The release over the weekend of the HBO movie Confirmation, depicting Anita Hill’s sexual harassment claim against Supreme Court Justice nominee Clarence Thomas, will likely prompt a new round of discussion on sexual harassment in the workplace.
Sexual harassment is defined by the EEOC (Equal Employment Opportunity Commission) as “unwelcome sexual advances, requests for sexual favors, and other verbal or physical harassment of a sexual nature.”
If you think you’re being harassed, take these five steps:
State your objections clearly
I once attended a company offsite complete with trust falls and other physical group activities. At one point, with co-ed groups climbing over each other in yet another survival game, one of the male colleagues made a graphic remark about the women touching the men. I and another female colleague spoke up right away, “That’s not funny.” After the exercise, he apologized. From then on, he kept his same boorish humor but after work hours and not with his female colleagues.

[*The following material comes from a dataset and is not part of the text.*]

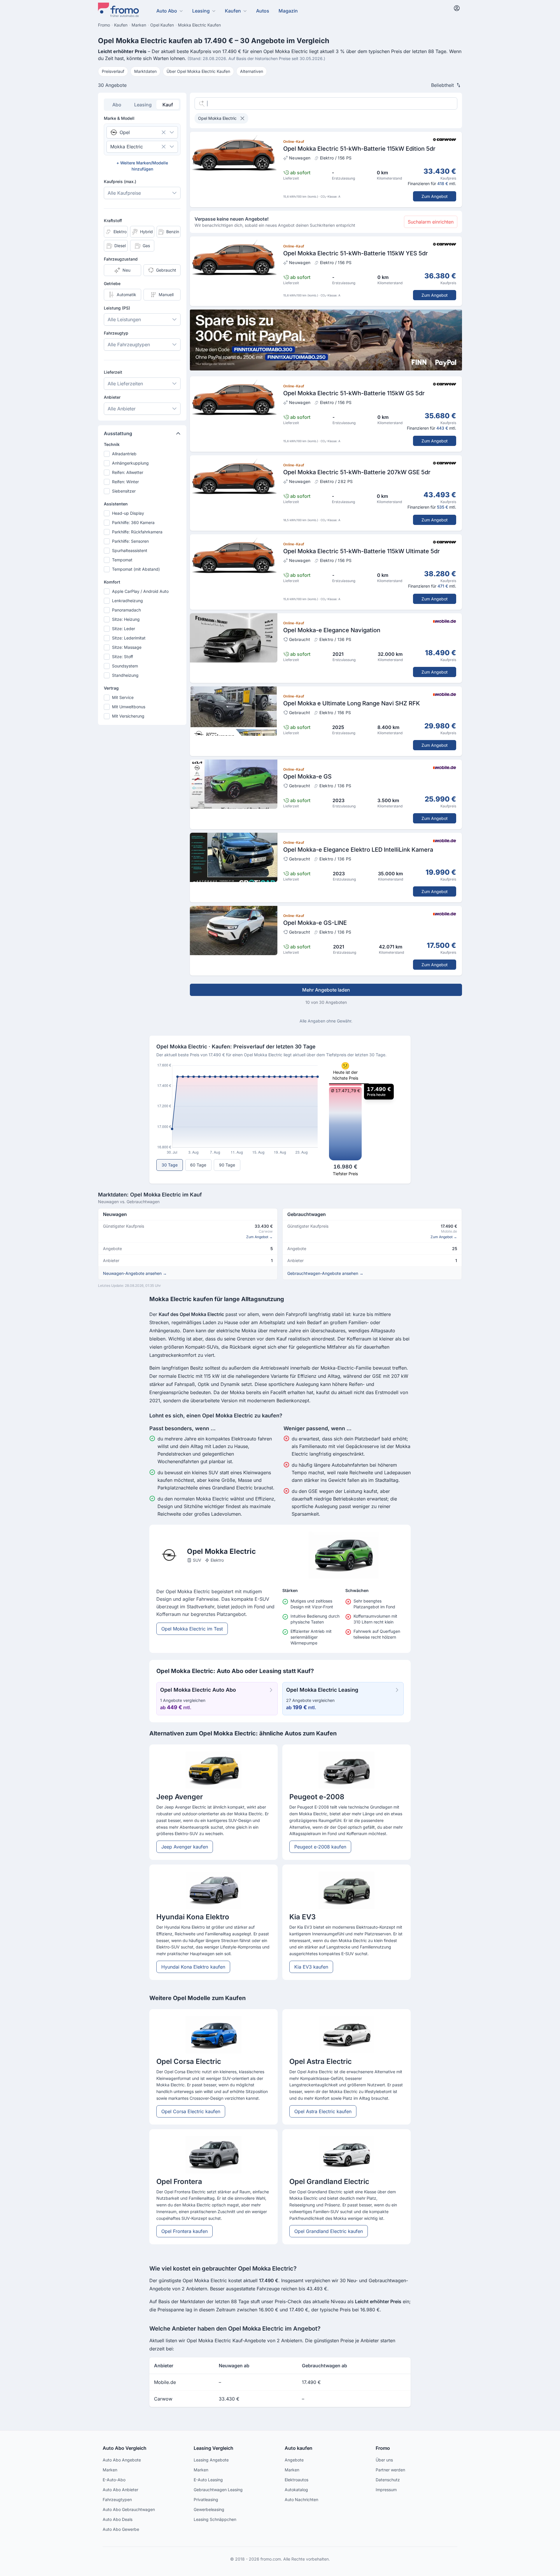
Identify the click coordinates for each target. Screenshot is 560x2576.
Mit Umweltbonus (128, 706)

The situation may not resolve as cleanly as mine did but your reaction needs to be that clear. Don’t make a joke. Don’t stay silent. Don’t get mad – you want to diffuse the situation, not escalate it. A neutral voice is sufficient. This also goes for people who witness harassment – you can and should let the offender know the remarks or actions are unwelcome.

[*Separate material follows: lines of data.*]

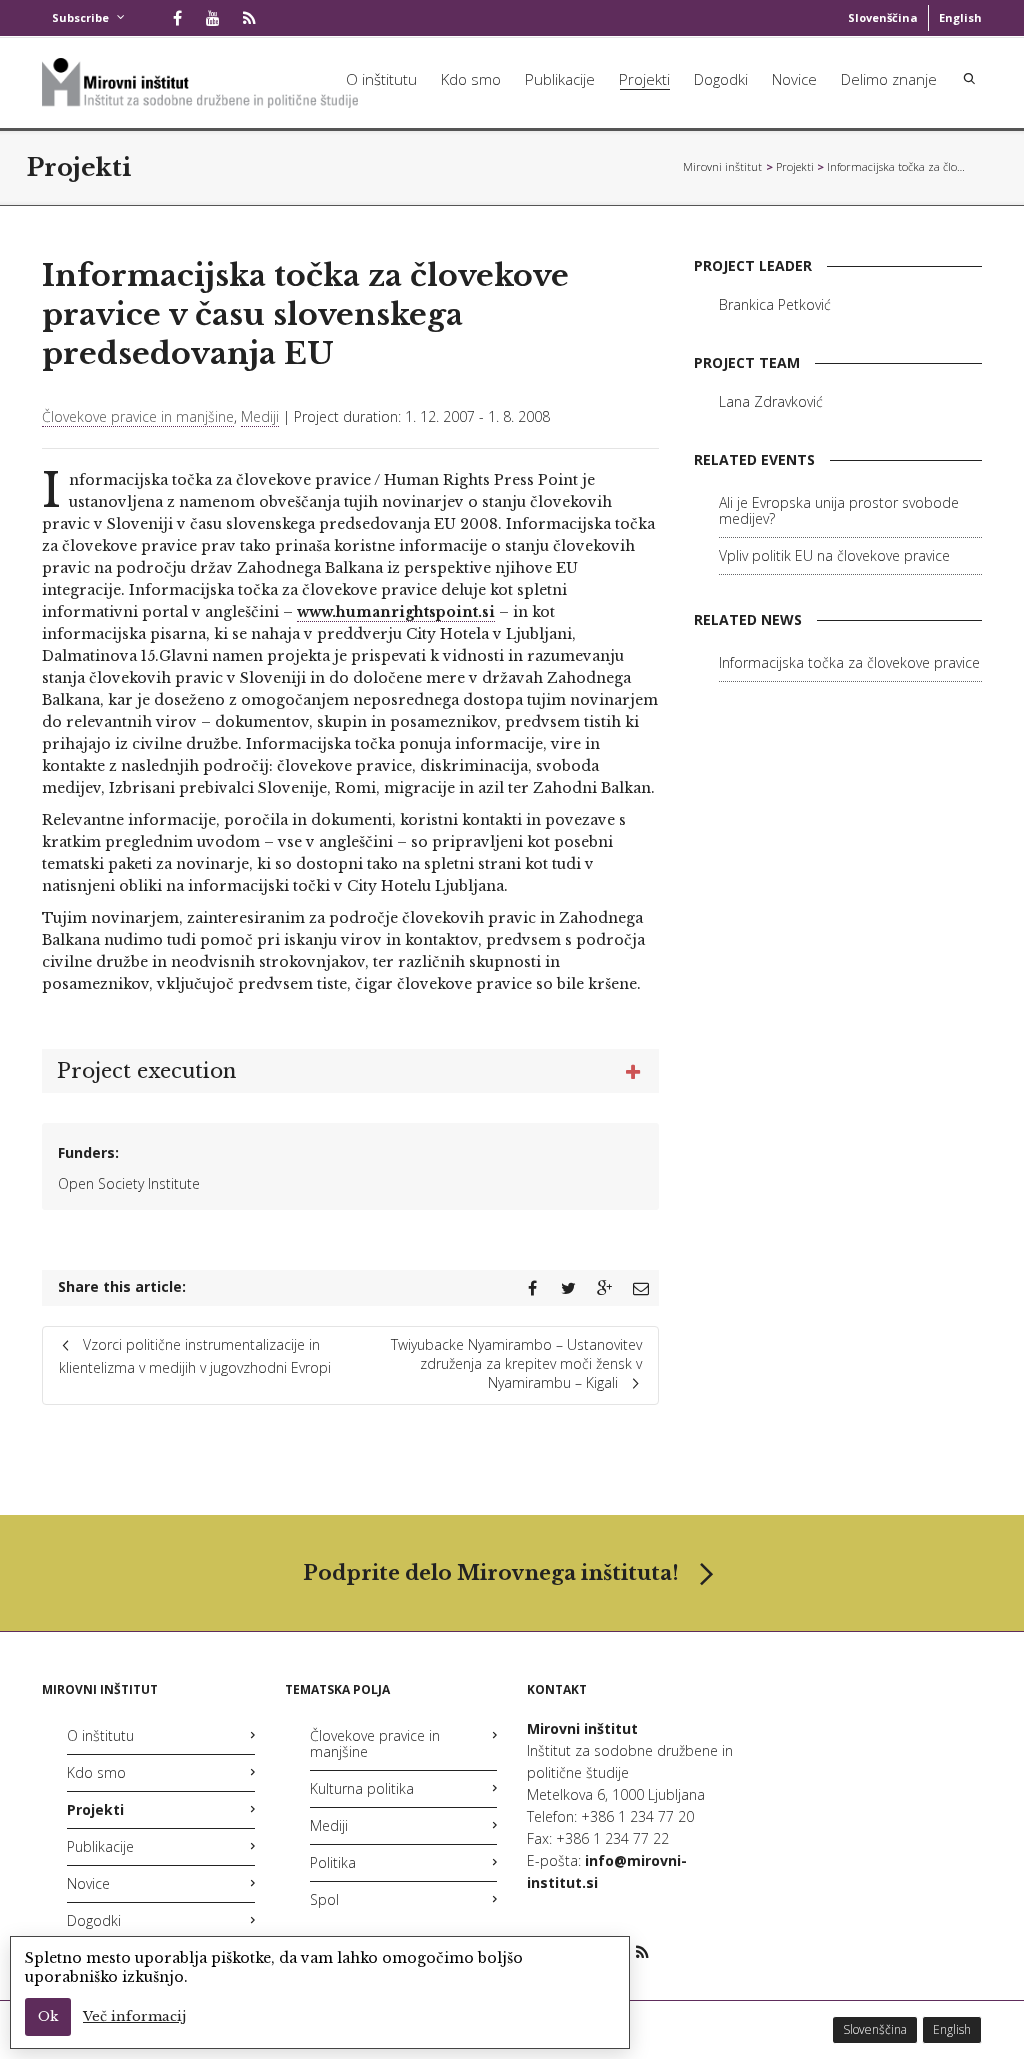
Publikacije (560, 79)
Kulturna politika (362, 1788)
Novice (794, 79)
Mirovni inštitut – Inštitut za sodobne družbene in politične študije (723, 166)
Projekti (644, 79)
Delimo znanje (889, 79)
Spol (324, 1899)
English (960, 17)
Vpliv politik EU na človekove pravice (834, 555)
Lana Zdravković (771, 401)
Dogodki (721, 79)
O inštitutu (381, 79)
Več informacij (134, 2016)
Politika (333, 1862)
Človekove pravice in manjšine (138, 416)
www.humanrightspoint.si (396, 612)
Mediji (260, 416)
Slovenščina (883, 17)
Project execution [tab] (146, 1071)
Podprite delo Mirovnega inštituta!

Document the unwanted activity
If you state your objection and the harassment continues, continue to state your objections but also document the specifics – date, time, place, details of what the offender did, your response, the offender’s reaction, and who else was present who might have witnessed what happened. You want to have this information available for others you will call in to help you because you already tried to fix the situation on your own and that isn’t working. You can and should get help.
Consult helpful outsiders
Start with your support system outside the company. Consult a mentor or friend in HR, and share the documented details. They may have additional strategies to try before escalating the situation. I have a friend who is an employment lawyer. Whenever I have a client who’s even thinking about escalating a discrimination or harassment case or who’s wondering about non-competes or other employment contract issues, I run it by my lawyer friend, not for official legal advice, but for a layperson-friendly explanation of the issues. Do you have a similar resource you can tap?
Consult helpful insiders
You also want to look for support inside the company. Have you seen harassment of others? Are these colleagues willing to join your effort? Maybe a case has already been opened, and you can lend your support to that. What does your company policy guide state about how to report harassment? Typically, HR is the first step to make an official case, but you may want to start the dialogue with the offender’s boss.
Start an official case
If you don’t know the offender’s boss or aren’t comfortable dealing directly with that person, then start with HR. Your HR contact should open an investigation which will include speaking to the offender, that person’s boss and other potential witnesses to the offender’s behavior. Again, your documented details will come in handy here, so you really want to have all the activity captured.
Remember that these steps are helpful for all types of harassment, not just sexual harassment.
Remember, too, that you are involved even if you are not the offender or the harassed: If you see bad behavior, you should call it out. If you are the manager of someone who is harassed or someone accused of offending, you need to take action immediately—listen with an open mind to both accounts, document as much as you can, and enlist HR support.
Finally, remember that a good litmus test for whether behavior is unacceptable is whether it makes another person uncomfortable. If, after watching Confirmation, you are tempted to reopen the debate on Clarence Thomas v. Anita Hill in your own workplace, people might find the topic too sensitive or too controversial and therefore uncomfortable. Save your movie reviews and soapbox comments for after work.